Neste grupo estão itens como alimentos, bebidas, têxteis, medicamentos, utensílios domésticos, dentre outros. De forma geral, a expansão da indústria foi menos focada no avanço do rendimento do trabalho em 2004, mas diretamente ligada à expansão do crédito e juros relativamente abaixo de 2003, diz o diretor executivo do Iedi, Júlio Sergio Gomes de Almeida. Este é dos motivos dos expressivos avanços de determinados segmentos industriais.
Na indústria paulista, alguns dos maiores destaques foram de material eletrônico (crescimento de 43,1%), máquinas para escritórios e de informática (31,8%) e veículos automotores (25,6%). Esta foi a variação média mensal dos subsetores durante os 15 meses em que a produção paulista vem crescendo sucessivamente, de novembro de 2003 a janeiro de 2005, comparado aos mesmos meses do ano anterior. Conforme levantamento do IBGE, o avanço médio mensal da indústria paulista foi de 10,5%.
Gomes de Almeida diagnostica que, na prática, a indústria de São Paulo foi criada num modelo de substituição de importações, ''modelo voltado para dentro'', o que a fez demorar a apostar nas exportações. ''Desde 2003, vemos um processo forte de internacionalização'', comenta.
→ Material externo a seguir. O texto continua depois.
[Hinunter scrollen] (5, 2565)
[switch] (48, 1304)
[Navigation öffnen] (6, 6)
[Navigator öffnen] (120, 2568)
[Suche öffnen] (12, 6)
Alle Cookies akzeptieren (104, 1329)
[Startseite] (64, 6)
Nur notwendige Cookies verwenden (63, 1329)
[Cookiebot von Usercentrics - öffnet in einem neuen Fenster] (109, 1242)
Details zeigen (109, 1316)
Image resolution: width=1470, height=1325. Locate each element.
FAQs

Depois do reforço das exportações, a recuperação da demanda interna ano passado favoreceu a produção industrial no País. Para 2005, a projeção de crescimento da produção física da indústria do País, feita pelo Instituto de Pesquisa Econômica Aplicada (Ipea), é de 4,6%, ritmo abaixo do verificado no ano passado, quando a indústria brasileira cresceu 8,3%.
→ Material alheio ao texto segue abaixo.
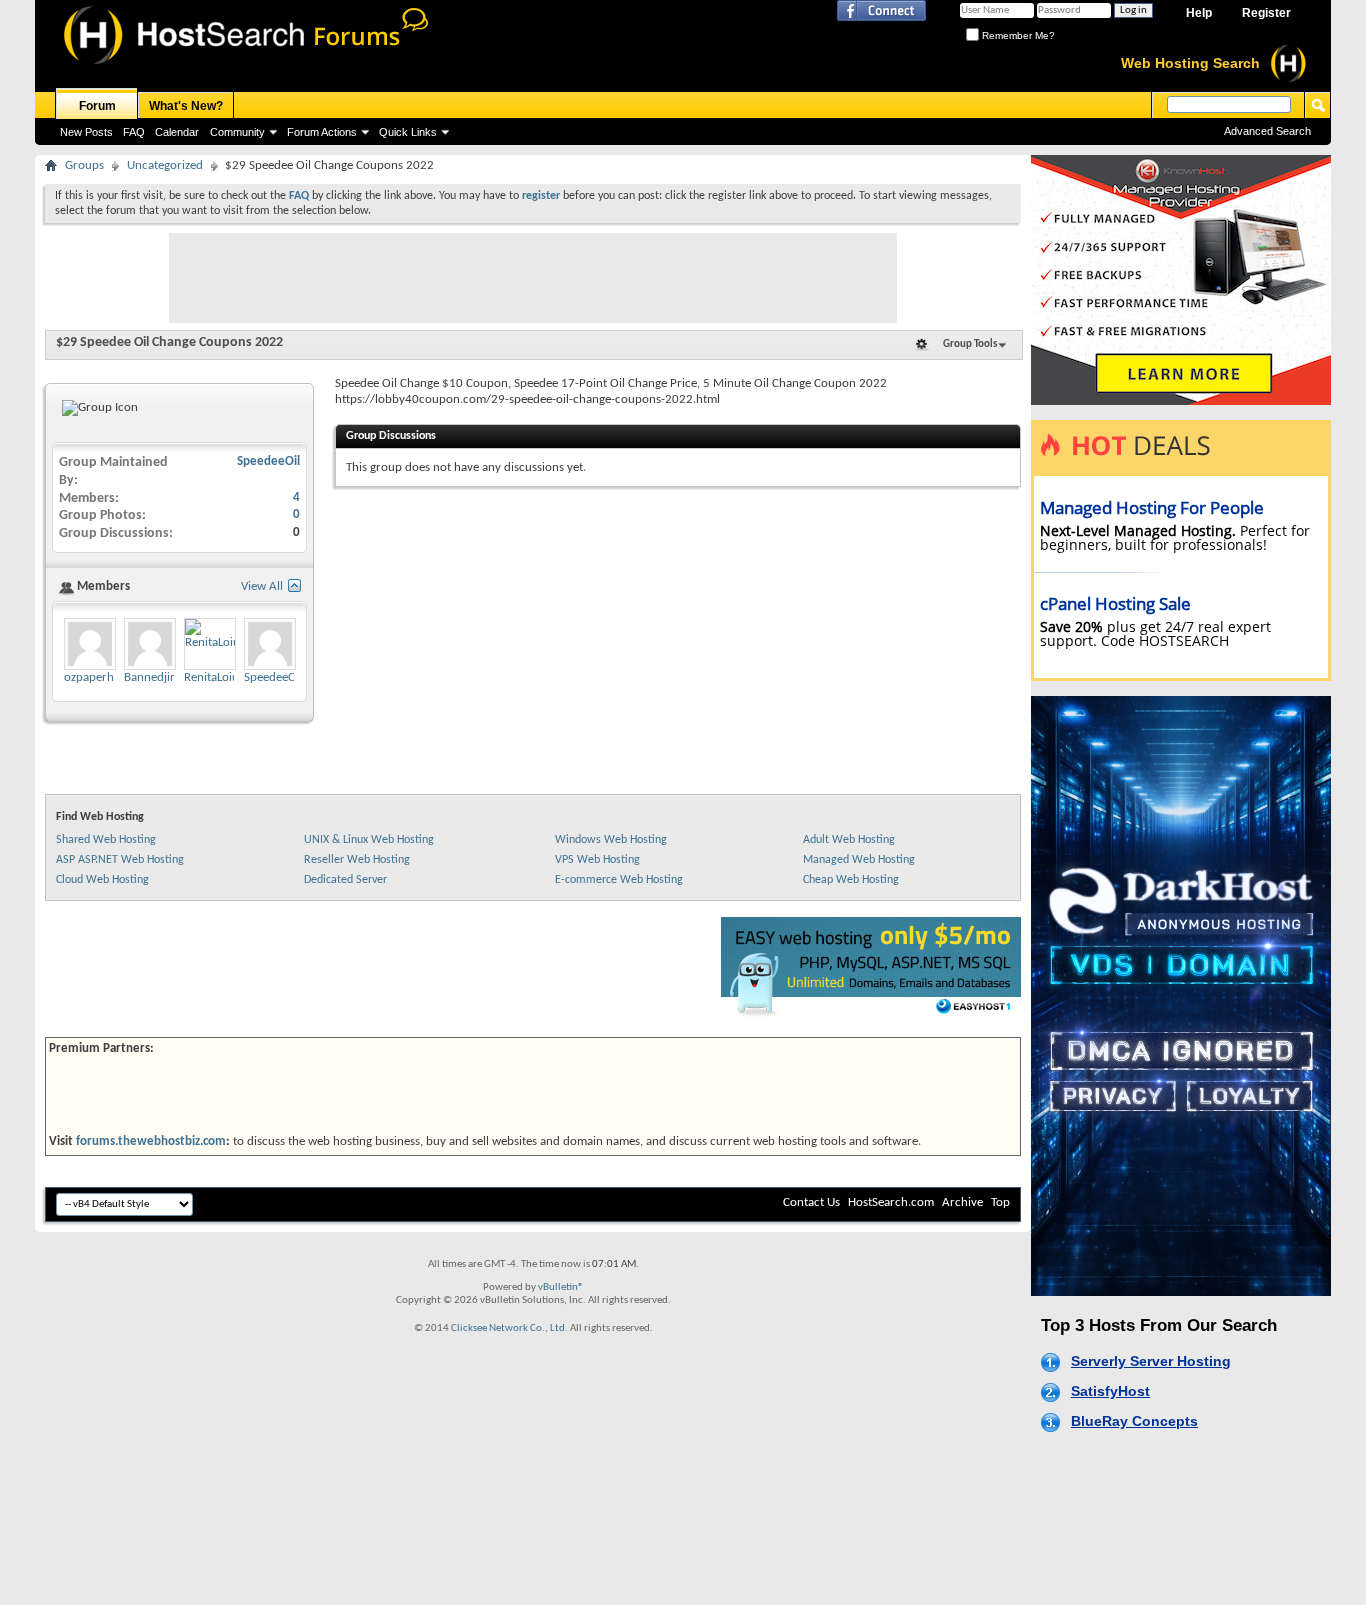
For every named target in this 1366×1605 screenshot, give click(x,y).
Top (1000, 1202)
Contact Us (811, 1202)
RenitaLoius (214, 677)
O professor e integrante do Grupo de Indústria do Instituto de Economia (IE) da UFRJ Carlos Frederico Rocha explica que a indústria de São Paulo perdeu espaço relativo, principalmente na década passada, por causa da relocalização de plantas fabris para outros Estados. A abertura comercial e a mudança estrutural do setor levou à busca de custos mais baixos, como de mão-de-obra. Ele cita também que a guerra fiscal entre Estados ajudou no processo, causando mudanças dos locais de instalação de novas montadoras. ''De qualquer maneira seria normal que regiões mais desenvolvidas perdessem atividades'', comenta Rocha.